*** Opening Extracted material ***

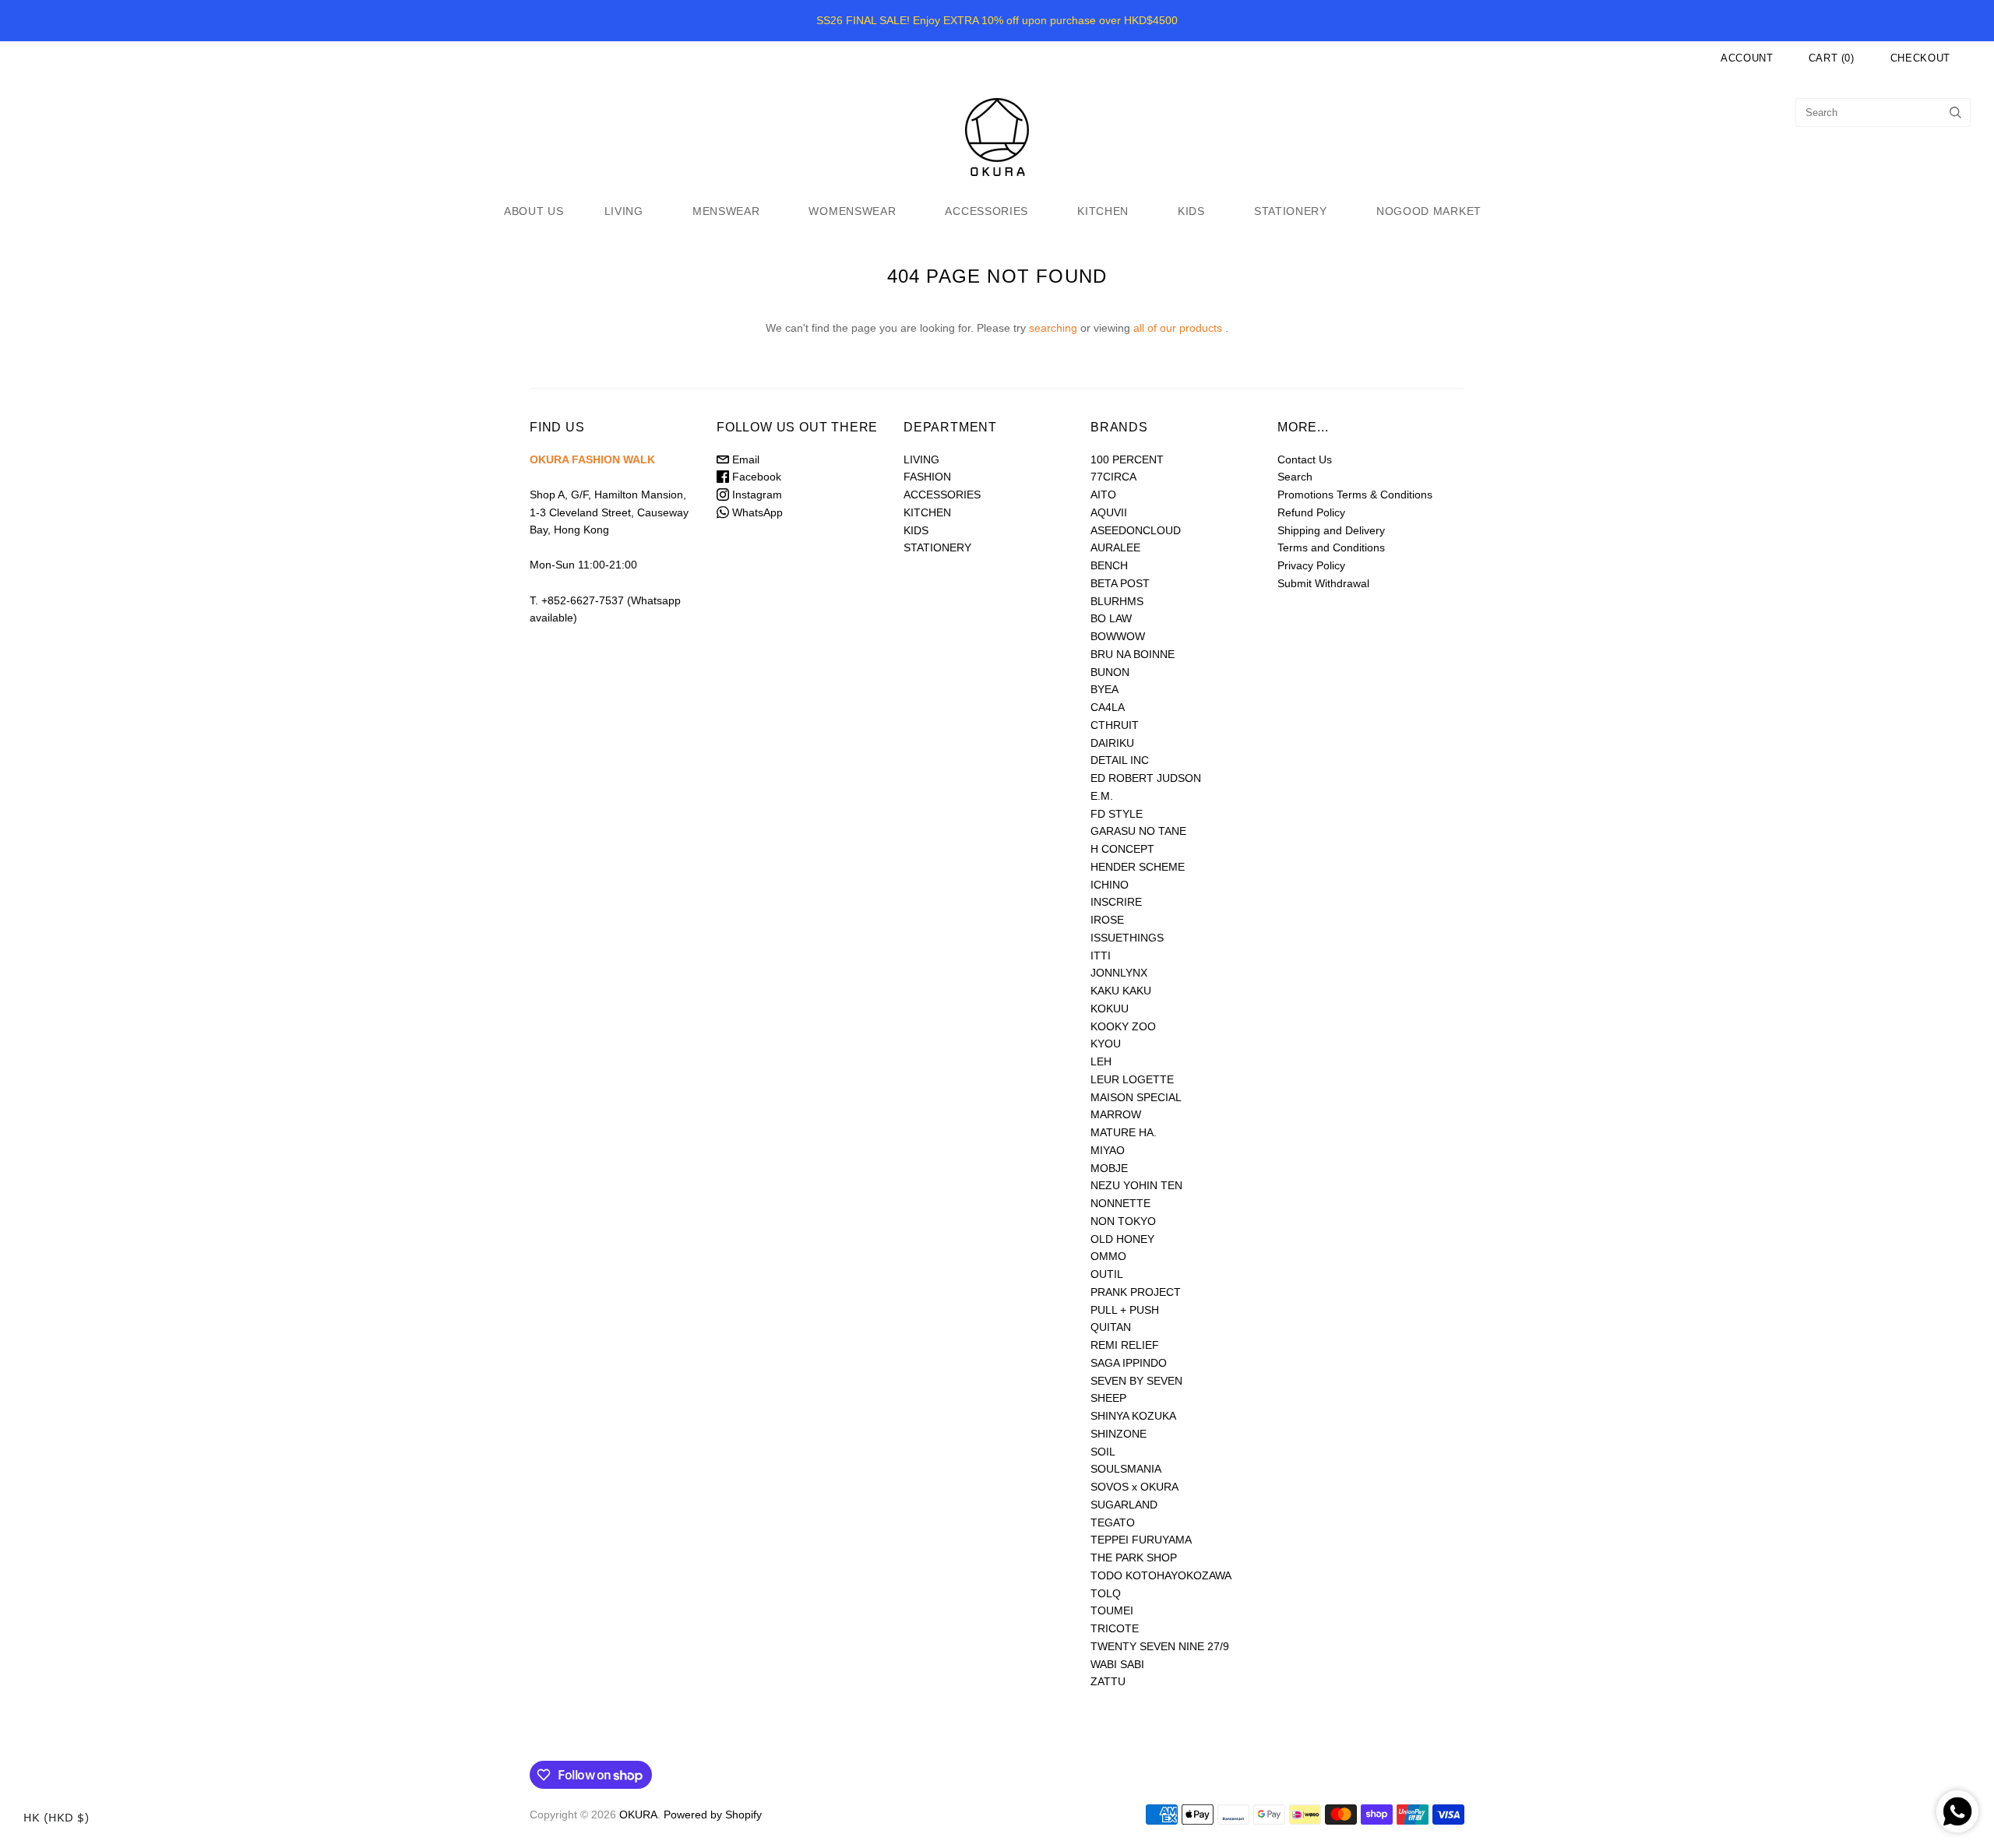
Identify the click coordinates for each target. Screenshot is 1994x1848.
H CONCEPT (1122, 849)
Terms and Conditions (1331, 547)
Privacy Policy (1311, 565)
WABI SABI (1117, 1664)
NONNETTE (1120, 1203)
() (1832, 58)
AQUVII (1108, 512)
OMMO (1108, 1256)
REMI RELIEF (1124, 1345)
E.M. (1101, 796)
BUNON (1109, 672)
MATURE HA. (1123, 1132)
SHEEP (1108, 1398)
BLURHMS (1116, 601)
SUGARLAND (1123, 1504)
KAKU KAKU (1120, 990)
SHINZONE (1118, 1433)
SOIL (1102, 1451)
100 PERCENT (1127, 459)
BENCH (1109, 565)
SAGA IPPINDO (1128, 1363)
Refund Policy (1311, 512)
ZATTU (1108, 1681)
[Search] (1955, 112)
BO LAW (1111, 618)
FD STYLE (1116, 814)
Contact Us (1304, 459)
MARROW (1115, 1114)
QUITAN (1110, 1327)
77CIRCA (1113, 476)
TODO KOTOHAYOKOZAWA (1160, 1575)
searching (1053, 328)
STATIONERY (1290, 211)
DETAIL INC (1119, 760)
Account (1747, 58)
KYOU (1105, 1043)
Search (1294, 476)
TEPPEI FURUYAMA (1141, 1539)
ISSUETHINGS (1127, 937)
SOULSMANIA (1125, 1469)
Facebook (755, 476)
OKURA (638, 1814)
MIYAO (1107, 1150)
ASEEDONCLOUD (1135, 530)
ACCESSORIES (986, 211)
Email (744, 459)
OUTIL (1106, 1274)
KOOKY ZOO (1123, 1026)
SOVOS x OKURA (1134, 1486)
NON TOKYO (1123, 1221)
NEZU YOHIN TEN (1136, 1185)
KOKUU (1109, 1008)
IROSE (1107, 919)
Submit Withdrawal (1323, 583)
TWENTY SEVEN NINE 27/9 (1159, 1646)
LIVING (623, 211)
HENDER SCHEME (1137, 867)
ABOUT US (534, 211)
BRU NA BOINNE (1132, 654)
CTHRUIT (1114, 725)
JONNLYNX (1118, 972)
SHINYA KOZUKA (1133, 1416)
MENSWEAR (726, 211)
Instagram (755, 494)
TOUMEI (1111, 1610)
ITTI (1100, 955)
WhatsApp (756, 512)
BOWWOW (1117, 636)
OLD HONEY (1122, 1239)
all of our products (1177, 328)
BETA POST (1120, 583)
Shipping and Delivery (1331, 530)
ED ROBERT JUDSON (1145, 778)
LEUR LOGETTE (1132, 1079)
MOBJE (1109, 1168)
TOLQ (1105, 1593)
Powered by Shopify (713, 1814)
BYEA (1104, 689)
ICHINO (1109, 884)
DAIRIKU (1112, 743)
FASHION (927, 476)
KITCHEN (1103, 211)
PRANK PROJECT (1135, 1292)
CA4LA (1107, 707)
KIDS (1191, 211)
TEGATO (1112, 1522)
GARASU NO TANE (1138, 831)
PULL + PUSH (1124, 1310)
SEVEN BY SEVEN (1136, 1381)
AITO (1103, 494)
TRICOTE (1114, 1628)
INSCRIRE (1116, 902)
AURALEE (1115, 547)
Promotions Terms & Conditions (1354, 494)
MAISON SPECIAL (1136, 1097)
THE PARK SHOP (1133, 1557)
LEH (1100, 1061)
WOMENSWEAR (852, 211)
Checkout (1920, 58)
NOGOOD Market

*** Closing Extracted material ***

» **Exercise**
Word for word, retype the lines from the one containing "Powered by Shopify (713, 1814)" through the final line of the data, including both ends and nothing more.

» **Completed exercise**
Powered by Shopify (713, 1814)
BYEA (1104, 689)
ICHINO (1109, 884)
DAIRIKU (1112, 743)
FASHION (927, 476)
KITCHEN (1103, 211)
PRANK PROJECT (1135, 1292)
CA4LA (1107, 707)
KIDS (1191, 211)
TEGATO (1112, 1522)
GARASU NO TANE (1138, 831)
PULL + PUSH (1124, 1310)
SEVEN BY SEVEN (1136, 1381)
AITO (1103, 494)
TRICOTE (1114, 1628)
INSCRIRE (1116, 902)
AURALEE (1115, 547)
Promotions Terms & Conditions (1354, 494)
MAISON SPECIAL (1136, 1097)
THE PARK SHOP (1133, 1557)
LEH (1100, 1061)
WOMENSWEAR (852, 211)
Checkout (1920, 58)
NOGOOD Market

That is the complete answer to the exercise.